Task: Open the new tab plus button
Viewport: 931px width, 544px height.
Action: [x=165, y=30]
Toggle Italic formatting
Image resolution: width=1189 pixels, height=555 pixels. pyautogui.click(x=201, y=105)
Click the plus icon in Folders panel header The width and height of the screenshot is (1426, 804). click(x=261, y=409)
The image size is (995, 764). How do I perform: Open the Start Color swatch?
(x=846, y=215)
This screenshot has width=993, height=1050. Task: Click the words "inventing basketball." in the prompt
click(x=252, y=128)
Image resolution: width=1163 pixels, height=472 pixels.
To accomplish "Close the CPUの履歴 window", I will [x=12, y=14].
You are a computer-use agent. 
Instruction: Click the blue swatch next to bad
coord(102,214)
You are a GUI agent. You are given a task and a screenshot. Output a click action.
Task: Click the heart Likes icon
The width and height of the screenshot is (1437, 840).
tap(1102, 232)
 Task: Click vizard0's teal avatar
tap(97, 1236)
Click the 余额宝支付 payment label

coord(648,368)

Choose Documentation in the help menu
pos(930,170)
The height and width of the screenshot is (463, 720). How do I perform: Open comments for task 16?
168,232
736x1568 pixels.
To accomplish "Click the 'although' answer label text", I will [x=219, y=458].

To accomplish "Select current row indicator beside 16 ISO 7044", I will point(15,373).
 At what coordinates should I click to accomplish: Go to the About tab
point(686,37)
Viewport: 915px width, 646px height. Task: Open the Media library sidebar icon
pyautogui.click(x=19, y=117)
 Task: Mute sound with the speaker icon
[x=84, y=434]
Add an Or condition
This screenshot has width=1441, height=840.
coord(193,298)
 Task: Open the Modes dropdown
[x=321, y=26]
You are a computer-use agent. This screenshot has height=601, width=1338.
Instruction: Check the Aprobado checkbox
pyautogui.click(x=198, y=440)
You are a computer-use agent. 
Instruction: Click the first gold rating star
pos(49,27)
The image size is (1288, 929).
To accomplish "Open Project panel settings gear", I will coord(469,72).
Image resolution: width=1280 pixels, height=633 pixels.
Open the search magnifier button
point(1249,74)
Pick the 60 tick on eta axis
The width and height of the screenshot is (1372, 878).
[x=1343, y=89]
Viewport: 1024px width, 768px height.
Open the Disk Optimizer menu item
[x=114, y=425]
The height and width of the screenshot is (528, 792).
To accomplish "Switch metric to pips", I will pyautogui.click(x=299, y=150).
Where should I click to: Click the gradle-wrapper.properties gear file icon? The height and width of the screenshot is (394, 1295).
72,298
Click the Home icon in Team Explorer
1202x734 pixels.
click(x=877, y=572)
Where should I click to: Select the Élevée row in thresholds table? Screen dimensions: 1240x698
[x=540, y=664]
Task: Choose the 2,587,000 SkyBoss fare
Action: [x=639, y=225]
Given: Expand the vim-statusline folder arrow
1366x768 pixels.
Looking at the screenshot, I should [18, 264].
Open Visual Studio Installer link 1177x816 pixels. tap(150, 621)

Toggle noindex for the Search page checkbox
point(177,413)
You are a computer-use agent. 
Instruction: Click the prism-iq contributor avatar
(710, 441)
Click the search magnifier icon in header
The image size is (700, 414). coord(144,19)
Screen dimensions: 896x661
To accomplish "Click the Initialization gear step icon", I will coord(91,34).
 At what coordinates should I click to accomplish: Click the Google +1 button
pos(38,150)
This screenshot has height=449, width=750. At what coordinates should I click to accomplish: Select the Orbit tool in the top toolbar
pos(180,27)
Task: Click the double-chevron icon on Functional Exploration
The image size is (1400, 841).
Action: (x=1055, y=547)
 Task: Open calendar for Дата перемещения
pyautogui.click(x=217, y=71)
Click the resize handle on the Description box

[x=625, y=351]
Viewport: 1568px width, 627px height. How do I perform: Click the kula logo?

• Work instructions
Throughout the material above, find every line holding "panel" and copy it.

• Task output
Click the plus icon in Folders panel header The width and height of the screenshot is (1426, 804). click(x=261, y=409)
To accomplish "Open Project panel settings gear", I will coord(469,72).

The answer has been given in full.